▶ EXTRACT TO READ
++++++++

But Big Data is more than a matter of practicality. It has inspired creative appropriation by artists like my friend and colleague, Luke DuBois.DuBois is an academically-trained musician—performance and composition—and a visual artist who is completely at home in the world of digital media. Truly an artist, he nonetheless thinks of himself (as do many other contemporary artists I know) as a kind of engineer, in the understanding that engineering is what artists actually do. One of his most interesting recent projects, A More Perfect Union, has been reported with great enthusiasm in the business press, probably because of its deployment of attitudes towards Big Data that seem to resonate with Doug Laney’s famous definition.2

DuBois’ approach is both ironic and challenging. He encourages us to think about what reality is—not an abstract, cosmological account of reality, but the reality of our day-to-day, lived experience. He does this by mining a data base, namely the words that members of online dating services use to describe themselves. DuBois describes the project as follows:

A More Perfect Union is a large-scale artwork based on online dating and the United States Census. In progress since 2008, the work attempts to create an alternative census based not on the socio-economic fact but on socio-cultural identity.

In the summer of 2010 I joined 21 different online dating services and “spidered” their contents, downloading 19 million profiles of single Americans. These profiles were sorted by zip code and analyzed for significant words. A series of national, state and city maps (43 in all) show this data in various ways. Most notably, a set of prints shows a road atlas of the United States, with the city names replaced by the word used by more people in that city than anywhere else in the country. This lexicon of American romance, as it were, consists of more than 200,000 unique words, and gives an imperfect, but extremely interesting perspective on how Americans describe themselves in a forum where the objective is love.”3

In this project, large heterogeneous data sets are culled and juxtaposed, revealing an aspect of ordinary life with a new and surprising focus. The subject—how one presents oneself when seeking romance—addresses something of our understanding of the human condition, suggesting how we understand basic human characteristics such as erotic desire and the need for companionship. Importantly, however, it also indicates that we don’t know and might not recognize ourselves in this context without the kind of analysis this project reveals.

++++++++

▶ EXTRACTED ENTRIES
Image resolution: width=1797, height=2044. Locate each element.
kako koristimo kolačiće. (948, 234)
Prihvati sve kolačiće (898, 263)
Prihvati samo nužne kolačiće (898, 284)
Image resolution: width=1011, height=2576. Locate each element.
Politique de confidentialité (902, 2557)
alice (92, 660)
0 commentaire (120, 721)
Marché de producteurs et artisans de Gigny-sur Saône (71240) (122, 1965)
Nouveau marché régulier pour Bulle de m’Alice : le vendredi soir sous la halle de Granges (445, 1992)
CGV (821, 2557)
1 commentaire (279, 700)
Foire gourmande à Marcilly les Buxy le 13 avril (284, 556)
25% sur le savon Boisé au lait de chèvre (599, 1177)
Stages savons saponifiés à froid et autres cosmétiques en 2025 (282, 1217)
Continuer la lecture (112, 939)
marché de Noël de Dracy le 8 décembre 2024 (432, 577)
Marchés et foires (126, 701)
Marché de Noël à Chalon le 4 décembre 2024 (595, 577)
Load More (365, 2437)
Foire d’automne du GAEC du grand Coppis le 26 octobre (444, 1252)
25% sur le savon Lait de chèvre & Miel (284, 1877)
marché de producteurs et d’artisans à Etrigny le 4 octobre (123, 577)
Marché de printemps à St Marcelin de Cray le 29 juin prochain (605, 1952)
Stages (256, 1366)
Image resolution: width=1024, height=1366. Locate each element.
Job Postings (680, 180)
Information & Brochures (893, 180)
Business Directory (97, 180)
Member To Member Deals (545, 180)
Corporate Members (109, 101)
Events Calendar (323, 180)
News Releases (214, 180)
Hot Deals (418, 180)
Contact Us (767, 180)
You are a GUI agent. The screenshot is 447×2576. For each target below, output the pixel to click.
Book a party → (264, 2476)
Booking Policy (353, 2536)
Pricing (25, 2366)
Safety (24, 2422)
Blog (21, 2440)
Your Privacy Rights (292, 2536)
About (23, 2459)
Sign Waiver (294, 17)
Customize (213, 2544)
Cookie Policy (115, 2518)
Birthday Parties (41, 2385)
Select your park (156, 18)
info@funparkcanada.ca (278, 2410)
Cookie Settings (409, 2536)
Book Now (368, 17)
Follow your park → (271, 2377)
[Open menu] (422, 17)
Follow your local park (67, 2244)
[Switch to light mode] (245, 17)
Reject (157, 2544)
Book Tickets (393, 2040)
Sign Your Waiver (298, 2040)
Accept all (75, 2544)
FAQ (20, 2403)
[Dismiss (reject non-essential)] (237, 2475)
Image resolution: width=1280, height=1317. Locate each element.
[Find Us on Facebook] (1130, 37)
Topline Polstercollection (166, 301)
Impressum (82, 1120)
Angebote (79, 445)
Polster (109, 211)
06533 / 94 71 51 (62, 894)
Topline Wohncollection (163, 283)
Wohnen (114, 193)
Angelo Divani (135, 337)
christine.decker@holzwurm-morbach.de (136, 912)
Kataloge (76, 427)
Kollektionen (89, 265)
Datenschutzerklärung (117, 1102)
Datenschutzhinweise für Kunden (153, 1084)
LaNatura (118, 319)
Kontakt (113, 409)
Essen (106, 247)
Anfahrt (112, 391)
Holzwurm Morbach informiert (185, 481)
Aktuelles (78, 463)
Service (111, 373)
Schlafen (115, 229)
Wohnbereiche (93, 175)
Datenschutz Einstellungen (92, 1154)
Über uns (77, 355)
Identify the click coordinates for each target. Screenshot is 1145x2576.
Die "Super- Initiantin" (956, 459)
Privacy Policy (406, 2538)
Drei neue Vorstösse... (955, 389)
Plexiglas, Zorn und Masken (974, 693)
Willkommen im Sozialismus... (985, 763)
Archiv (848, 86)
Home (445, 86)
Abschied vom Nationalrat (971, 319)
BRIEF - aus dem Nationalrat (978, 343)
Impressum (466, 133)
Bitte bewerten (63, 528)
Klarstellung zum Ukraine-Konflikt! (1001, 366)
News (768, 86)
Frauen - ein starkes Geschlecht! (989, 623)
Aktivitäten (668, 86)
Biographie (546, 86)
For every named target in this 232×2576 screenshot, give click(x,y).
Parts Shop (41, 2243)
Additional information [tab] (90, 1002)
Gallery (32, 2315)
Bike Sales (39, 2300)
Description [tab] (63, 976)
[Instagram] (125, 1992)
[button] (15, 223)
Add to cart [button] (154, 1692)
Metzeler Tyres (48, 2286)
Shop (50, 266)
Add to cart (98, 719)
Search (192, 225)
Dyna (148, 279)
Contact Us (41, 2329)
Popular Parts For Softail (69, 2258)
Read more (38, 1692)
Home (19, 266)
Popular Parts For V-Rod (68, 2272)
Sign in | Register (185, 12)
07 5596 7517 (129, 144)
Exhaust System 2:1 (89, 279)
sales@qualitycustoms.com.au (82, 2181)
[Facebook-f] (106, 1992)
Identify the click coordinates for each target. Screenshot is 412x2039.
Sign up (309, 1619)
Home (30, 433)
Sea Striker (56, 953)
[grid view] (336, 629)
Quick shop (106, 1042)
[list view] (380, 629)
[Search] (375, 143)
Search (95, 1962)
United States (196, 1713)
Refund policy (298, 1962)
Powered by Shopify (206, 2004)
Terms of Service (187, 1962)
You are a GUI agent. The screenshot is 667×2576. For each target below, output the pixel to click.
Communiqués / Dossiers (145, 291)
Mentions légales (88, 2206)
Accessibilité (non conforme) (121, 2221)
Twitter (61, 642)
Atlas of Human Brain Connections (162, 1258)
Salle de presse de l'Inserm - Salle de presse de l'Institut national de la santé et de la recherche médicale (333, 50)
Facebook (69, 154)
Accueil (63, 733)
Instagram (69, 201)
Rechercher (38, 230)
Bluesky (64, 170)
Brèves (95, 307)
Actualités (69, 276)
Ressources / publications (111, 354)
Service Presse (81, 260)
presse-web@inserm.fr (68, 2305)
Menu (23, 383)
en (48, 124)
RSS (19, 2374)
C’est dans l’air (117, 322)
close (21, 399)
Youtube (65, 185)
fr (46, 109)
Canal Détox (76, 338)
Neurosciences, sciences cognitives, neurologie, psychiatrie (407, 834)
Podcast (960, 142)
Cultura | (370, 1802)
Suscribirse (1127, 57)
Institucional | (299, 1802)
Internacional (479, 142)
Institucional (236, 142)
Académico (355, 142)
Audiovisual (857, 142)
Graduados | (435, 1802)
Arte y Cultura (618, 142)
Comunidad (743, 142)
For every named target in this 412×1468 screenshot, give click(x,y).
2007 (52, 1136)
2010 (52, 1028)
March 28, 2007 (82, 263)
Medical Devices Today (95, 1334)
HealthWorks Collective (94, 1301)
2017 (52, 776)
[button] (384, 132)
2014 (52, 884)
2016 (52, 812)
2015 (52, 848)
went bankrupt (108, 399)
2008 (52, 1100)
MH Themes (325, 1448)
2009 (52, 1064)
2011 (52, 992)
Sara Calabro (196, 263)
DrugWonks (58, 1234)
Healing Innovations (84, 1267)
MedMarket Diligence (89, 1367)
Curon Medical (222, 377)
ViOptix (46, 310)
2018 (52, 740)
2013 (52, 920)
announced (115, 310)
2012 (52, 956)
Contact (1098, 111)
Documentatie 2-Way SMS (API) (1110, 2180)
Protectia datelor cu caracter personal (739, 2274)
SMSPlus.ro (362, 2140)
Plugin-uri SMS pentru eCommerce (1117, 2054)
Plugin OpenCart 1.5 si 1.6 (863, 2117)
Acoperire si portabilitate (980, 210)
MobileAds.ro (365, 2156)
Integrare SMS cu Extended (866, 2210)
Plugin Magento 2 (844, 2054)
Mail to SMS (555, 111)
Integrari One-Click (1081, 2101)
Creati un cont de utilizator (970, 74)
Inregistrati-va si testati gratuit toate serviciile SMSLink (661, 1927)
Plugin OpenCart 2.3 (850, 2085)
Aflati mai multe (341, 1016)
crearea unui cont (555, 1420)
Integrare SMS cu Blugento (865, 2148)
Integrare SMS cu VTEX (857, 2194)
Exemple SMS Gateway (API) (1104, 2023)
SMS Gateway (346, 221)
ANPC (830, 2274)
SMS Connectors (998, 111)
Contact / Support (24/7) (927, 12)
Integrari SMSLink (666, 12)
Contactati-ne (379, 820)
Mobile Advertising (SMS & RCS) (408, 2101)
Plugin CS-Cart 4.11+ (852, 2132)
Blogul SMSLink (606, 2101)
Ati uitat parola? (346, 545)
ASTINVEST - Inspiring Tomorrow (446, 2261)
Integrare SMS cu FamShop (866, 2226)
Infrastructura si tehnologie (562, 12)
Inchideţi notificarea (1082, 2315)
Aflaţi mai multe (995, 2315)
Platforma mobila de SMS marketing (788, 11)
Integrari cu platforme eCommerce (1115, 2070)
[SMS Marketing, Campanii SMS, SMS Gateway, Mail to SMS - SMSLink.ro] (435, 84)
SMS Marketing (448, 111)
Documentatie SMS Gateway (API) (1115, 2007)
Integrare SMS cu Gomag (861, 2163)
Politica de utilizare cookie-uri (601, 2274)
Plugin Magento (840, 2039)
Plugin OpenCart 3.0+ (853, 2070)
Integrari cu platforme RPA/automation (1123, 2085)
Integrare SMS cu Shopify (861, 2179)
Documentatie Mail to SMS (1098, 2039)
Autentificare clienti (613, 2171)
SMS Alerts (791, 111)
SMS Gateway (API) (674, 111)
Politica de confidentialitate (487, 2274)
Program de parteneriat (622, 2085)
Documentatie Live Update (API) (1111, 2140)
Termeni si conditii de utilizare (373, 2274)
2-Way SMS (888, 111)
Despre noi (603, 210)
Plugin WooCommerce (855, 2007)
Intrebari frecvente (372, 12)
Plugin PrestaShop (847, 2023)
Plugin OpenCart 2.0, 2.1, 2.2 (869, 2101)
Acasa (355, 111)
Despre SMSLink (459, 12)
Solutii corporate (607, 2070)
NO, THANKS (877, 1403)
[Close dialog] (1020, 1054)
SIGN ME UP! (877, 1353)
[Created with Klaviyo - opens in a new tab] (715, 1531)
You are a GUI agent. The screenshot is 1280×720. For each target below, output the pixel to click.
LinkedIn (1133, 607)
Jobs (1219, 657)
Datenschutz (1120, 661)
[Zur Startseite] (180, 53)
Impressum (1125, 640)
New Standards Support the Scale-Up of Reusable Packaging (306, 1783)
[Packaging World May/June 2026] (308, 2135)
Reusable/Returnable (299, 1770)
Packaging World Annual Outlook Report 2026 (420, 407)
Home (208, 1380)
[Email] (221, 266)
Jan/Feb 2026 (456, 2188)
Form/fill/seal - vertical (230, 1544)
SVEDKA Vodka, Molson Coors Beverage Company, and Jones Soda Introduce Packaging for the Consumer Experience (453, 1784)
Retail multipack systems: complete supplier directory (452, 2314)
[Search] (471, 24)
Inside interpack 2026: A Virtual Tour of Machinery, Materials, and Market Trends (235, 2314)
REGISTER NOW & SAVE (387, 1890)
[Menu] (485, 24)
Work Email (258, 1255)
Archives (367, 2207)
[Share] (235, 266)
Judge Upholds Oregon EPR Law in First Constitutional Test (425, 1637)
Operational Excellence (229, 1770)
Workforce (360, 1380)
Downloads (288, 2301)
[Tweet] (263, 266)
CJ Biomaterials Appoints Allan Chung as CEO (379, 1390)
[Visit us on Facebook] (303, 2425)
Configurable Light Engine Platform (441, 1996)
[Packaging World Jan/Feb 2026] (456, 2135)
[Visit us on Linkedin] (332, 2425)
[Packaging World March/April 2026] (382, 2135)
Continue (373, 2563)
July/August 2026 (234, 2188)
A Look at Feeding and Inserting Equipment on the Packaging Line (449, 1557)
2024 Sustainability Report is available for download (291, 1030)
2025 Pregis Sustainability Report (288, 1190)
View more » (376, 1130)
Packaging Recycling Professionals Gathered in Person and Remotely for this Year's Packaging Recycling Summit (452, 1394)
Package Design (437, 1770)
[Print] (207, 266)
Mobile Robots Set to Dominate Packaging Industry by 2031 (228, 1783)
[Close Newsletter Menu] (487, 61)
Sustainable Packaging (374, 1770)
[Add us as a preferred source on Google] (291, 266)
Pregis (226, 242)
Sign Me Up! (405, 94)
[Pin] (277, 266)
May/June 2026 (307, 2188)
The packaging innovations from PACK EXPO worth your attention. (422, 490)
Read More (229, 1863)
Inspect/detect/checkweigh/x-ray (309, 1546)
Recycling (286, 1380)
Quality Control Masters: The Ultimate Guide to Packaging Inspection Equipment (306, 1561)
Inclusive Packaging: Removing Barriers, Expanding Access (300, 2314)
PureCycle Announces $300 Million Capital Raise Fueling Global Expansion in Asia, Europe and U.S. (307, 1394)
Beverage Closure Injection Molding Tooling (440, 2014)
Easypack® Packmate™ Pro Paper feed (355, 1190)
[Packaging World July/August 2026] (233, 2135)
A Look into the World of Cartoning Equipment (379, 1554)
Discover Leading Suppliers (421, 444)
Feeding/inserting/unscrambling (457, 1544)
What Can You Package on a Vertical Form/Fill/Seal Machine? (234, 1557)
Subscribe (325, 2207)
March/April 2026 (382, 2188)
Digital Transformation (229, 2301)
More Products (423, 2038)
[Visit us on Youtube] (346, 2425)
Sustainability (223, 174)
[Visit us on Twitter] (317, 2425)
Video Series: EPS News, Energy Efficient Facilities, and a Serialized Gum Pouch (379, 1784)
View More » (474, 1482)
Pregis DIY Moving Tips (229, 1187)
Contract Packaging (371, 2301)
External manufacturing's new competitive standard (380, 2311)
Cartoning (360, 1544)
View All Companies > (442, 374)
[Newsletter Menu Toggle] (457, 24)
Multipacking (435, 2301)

++++++++

▶ TASKS TO PERFORM
[a] According to the passage on A More Perfect Union, how many online dating services did DuBois join in the summer of 2010?
[b] Transcribe the passage on A More Perfect Union from "A More Perfect Union is" to "on socio-cultural identity.".
The records aren't needed here.

▶ ANSWERS
[a] 21

[b]
A More Perfect Union is a large-scale artwork based on online dating and the United States Census. In progress since 2008, the work attempts to create an alternative census based not on the socio-economic fact but on socio-cultural identity.